Understanding emotions adds to the quality of your relationships and gives you a capacity for a richer, fuller and more successful life.

Emotions form the conduit through which much of the beauty of your life is enjoyed. They are, in a sense, the glue that holds or breaks up clear communication.

If you are to understand how to ask questions, you must first understand emotions.

Imagine a renowned pianist walking onto the stage in a large concert hall. He is dressed in a black tuxedo with tails. He bows to the audience and then walks over to the piano and flips his tails over the seat and sits down.

He lifts the cover, and there are only eight keys on the keyboard.

He then lifts one finger and plays his music with just the one finger.

He is good, in fact, he may be brilliant, but he cannot bring out the full beauty of the music with such limitations.

Many of us are like this pianist. We have a limited range of emotions and everything must fit through them to be understood.

In its most basic form, we say a feeling is either good or bad.

If we are more daring, we may use words like fear, love, hate, joy, happiness and sadness.

That may be it. That is the range of our understanding of our emotions and the limitations are very similar to the one-fingered pianist on an eight-note keyboard.

Imagine how hard the pianist would have to work to produce beautiful music with only eight keys and one finger.

Understanding and working with emotions are important parts of asking questions and, by extension, human leadership.

The more you understand your emotions, the better questions you can ask.

The better questions you ask, the better leader you become.

For example, how would the four emotions in the following sentence give you more information about someone other than "good"?

John is: satisfied * happy * thrilled * ecstatic

Depending on the emotion, you might ask different questions and you would clearly know more about John and how he feels about his job or his life.

The most effective questions elicit an emotional response.

Yet, if you run all emotions through the limited categories you have given them, you will never master the art of asking questions.

You must use all the keys on a keyboard and all of your fingers to truly learn to play the piano.

So it is with questions. You must learn to understand and work with emotions to truly develop the ability to ask good questions.

Emotions are key to good questions and good leadership for these reasons:

1. Emotions are like smoke

They help you discover where the fires of threat or passion are. You can trace the smoke to its source, which leads you to your core beliefs (your most important beliefs about yourself and how you work).

When you can face those, you can begin the process of building stronger relationships, teams and organisations.

2. You cannot separate emotions from values

Similarly, you cannot separate values and choices. Every organisation is held together by the values it is founded on. These values may be quality, cutting-edge technology, low prices or good service.

Whatever values you define your organisation by, if they are truly your operating values, they will be linked to experiences and have direct connections to people's hearts and lives.

3. You cannot focus on 'just the facts'

If you don't understand your own emotions, you won't be able to deal with emotions in the answers you get.
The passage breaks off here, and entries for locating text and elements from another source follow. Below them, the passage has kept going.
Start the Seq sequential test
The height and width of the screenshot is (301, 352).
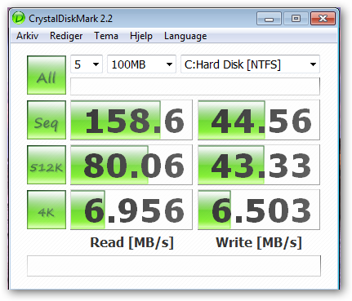(x=47, y=120)
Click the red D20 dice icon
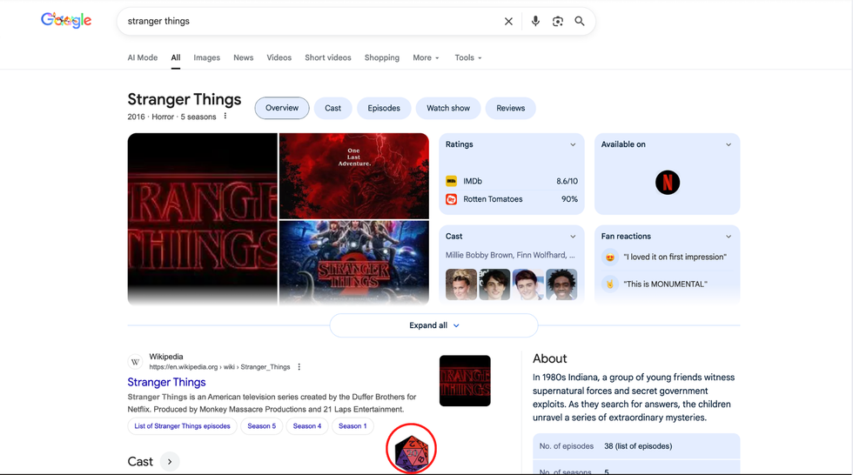Screen dimensions: 853x475 point(411,451)
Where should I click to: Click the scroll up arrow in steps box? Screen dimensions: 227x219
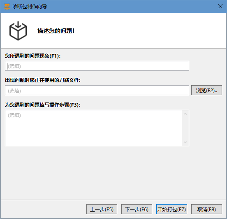pyautogui.click(x=185, y=114)
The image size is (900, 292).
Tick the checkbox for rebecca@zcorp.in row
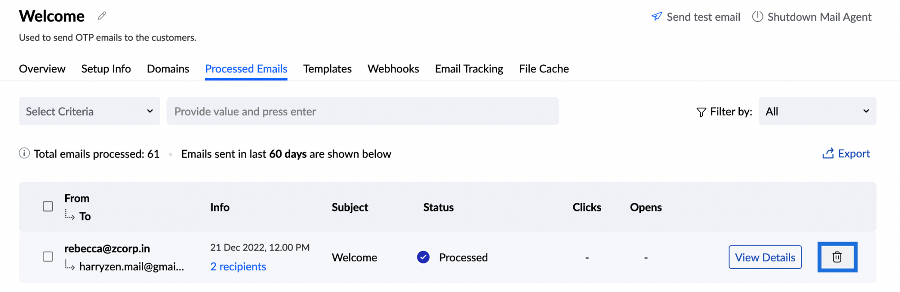click(48, 256)
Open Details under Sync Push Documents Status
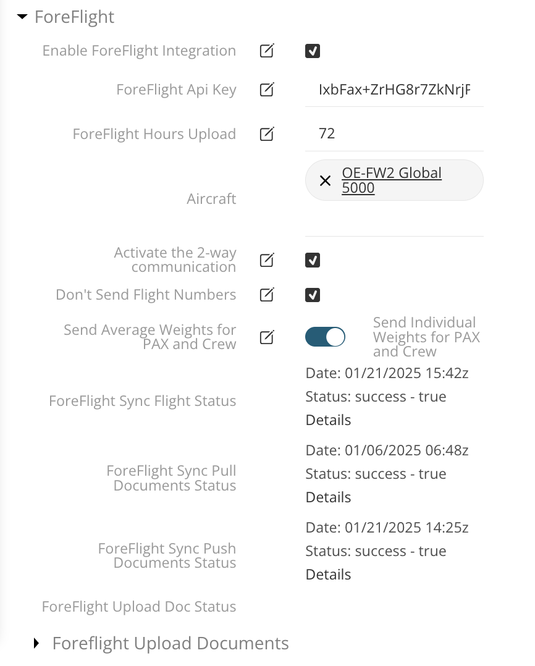This screenshot has height=666, width=535. coord(328,574)
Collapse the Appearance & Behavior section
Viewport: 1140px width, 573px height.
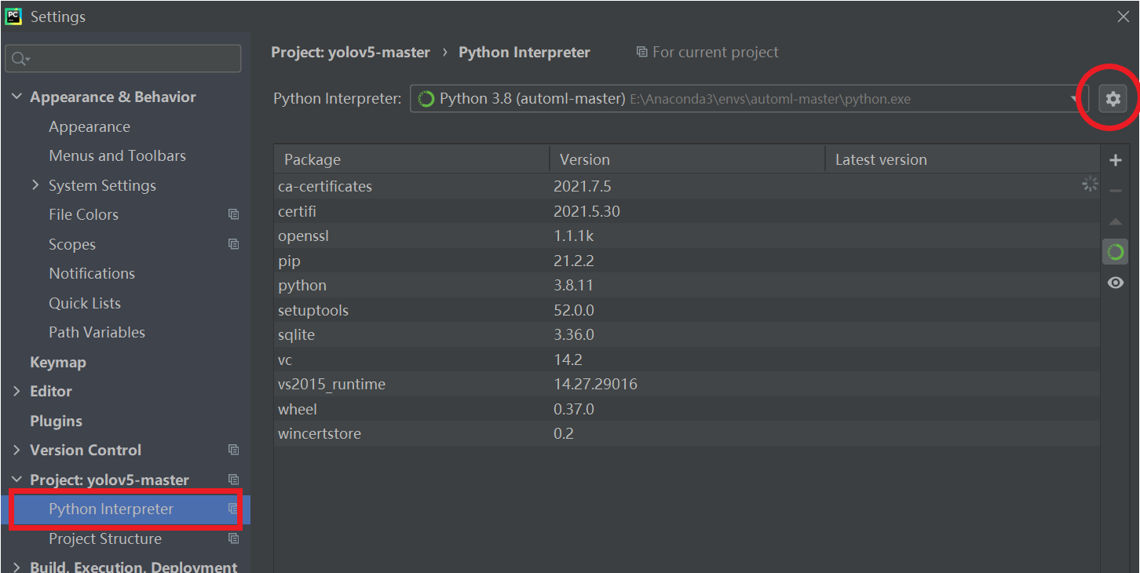pos(17,96)
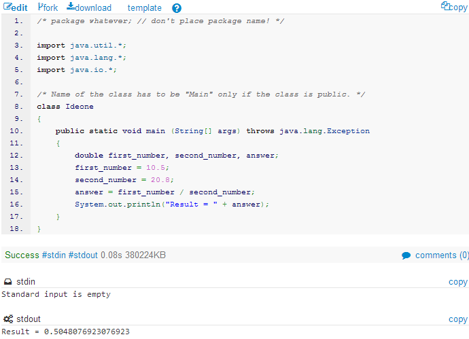Click the fork link text

pyautogui.click(x=50, y=7)
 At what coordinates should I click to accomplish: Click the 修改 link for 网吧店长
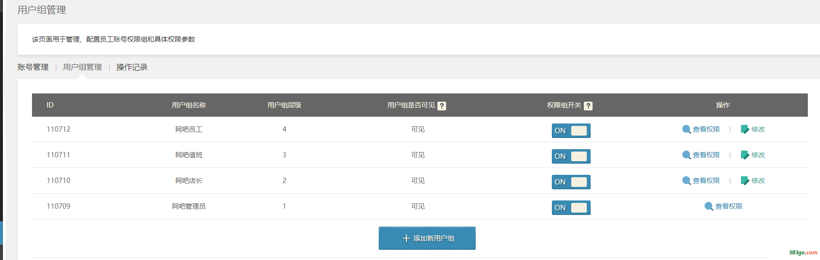[x=758, y=181]
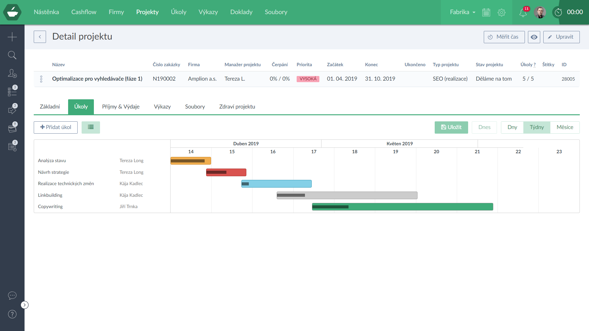Viewport: 589px width, 331px height.
Task: Open Cashflow in the top menu
Action: (x=84, y=12)
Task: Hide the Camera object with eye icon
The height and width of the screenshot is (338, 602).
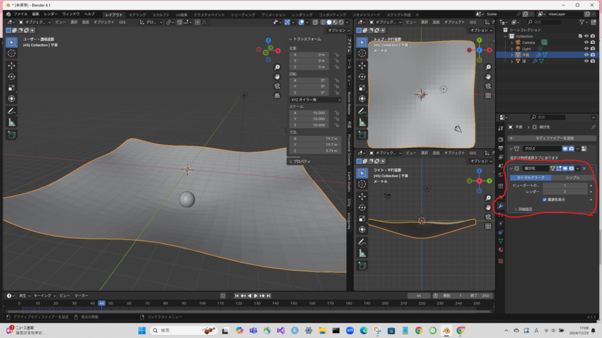Action: pyautogui.click(x=586, y=42)
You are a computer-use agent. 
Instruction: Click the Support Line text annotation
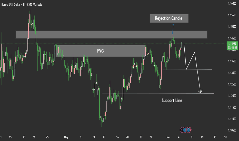(x=172, y=100)
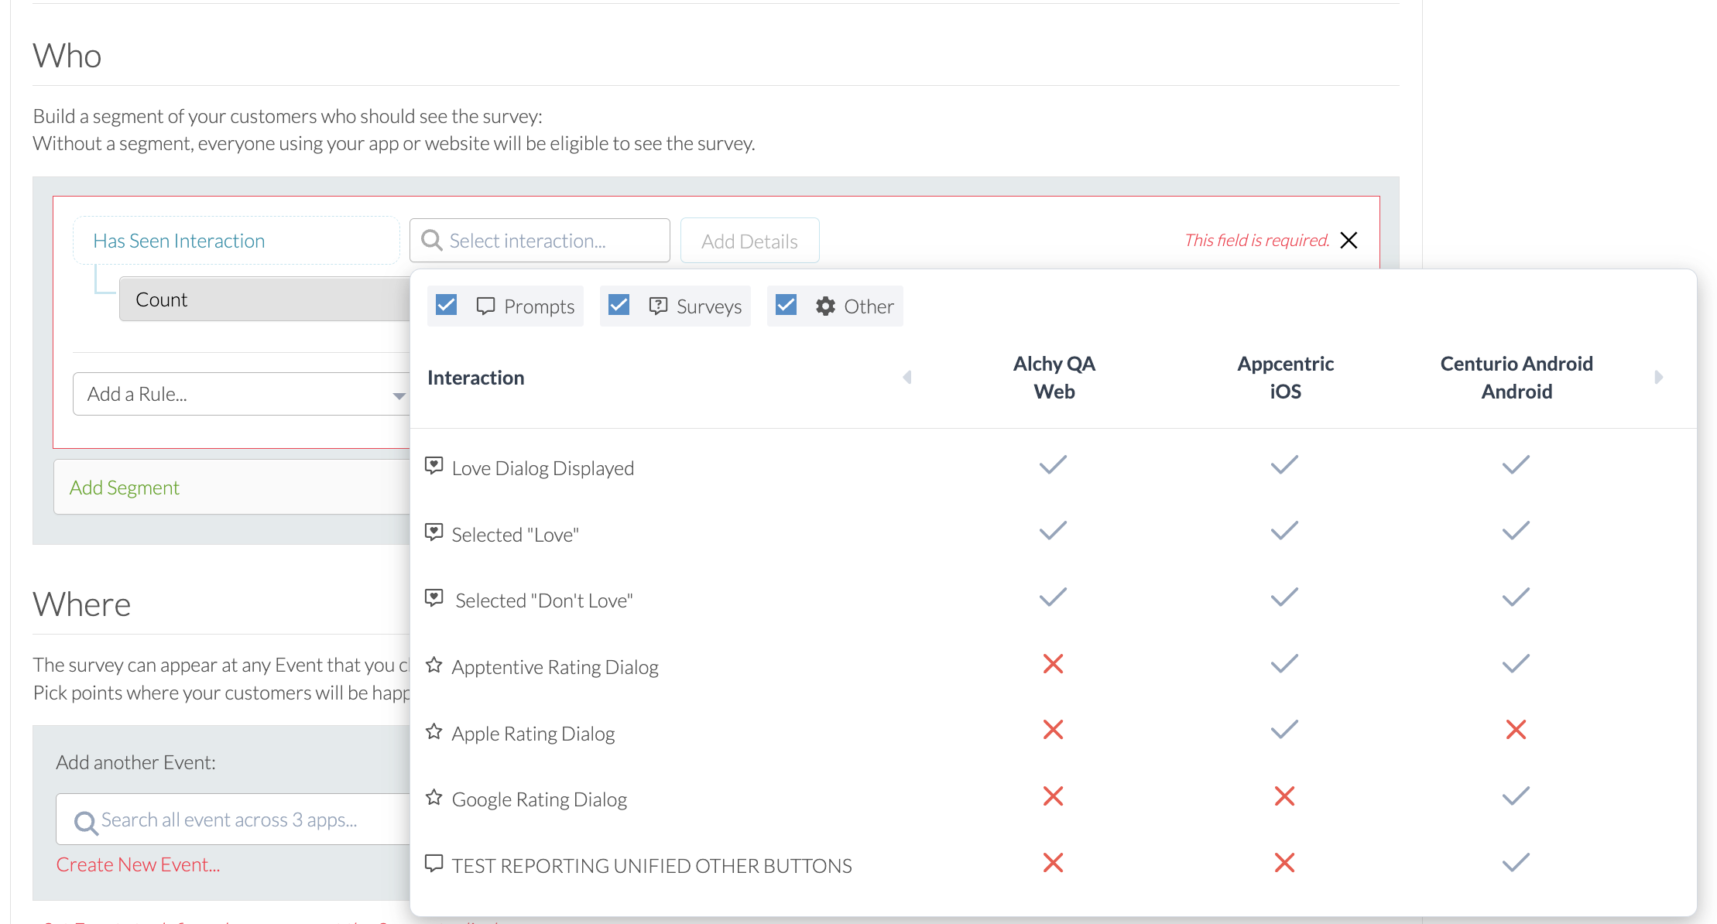Click the Add Segment button
This screenshot has width=1717, height=924.
[125, 488]
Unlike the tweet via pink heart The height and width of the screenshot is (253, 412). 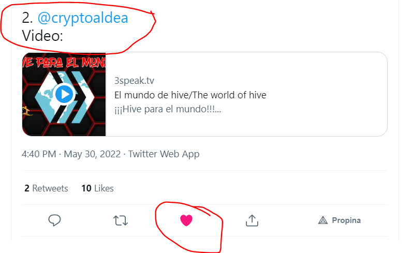tap(186, 220)
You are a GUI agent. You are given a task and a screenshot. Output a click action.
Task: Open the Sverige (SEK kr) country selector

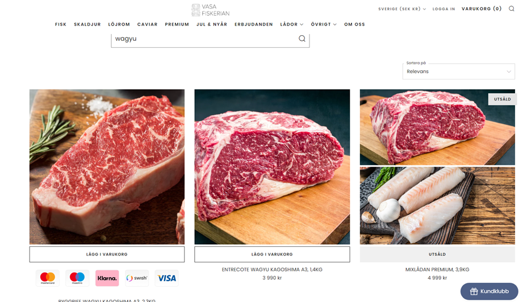pos(402,9)
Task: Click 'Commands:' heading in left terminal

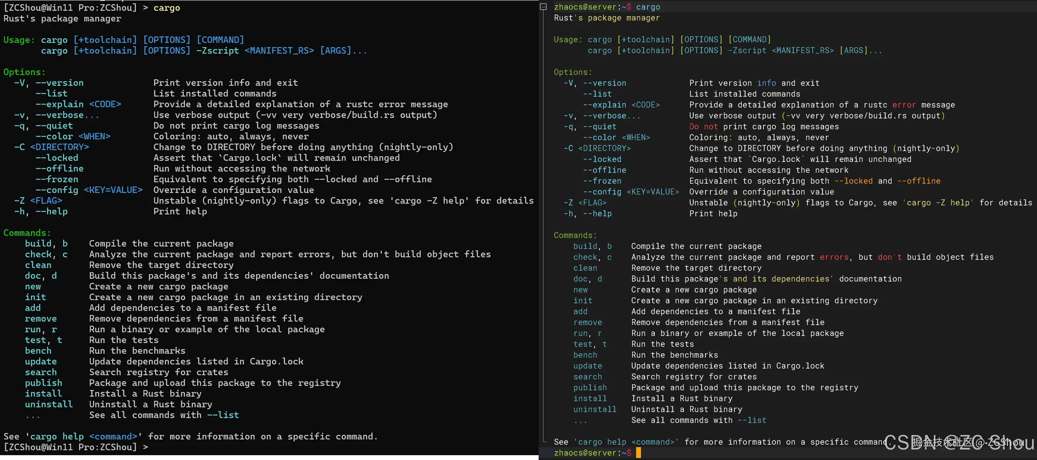Action: [27, 233]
You will focus on just the facts and will not understand that facts are interpreted, in part, by each person through the emotions they have (which are influenced by values and choices they have made).

Leaders have to be able to engage their people emotionally. Feeling appreciated makes for happier workers. And happy workers are more productive.

If a leader is unable to ask questions that address emotions or cannot see the point of doing so, he will continue to struggle in his management of the organisation like the one-fingered pianist.

The English novelist Arnold Bennett wrote: "There can be no knowledge without emotion. We may be aware of a truth, yet until we have felt its force, it is not ours. To the cognition of the brain must be added the experience of the soul."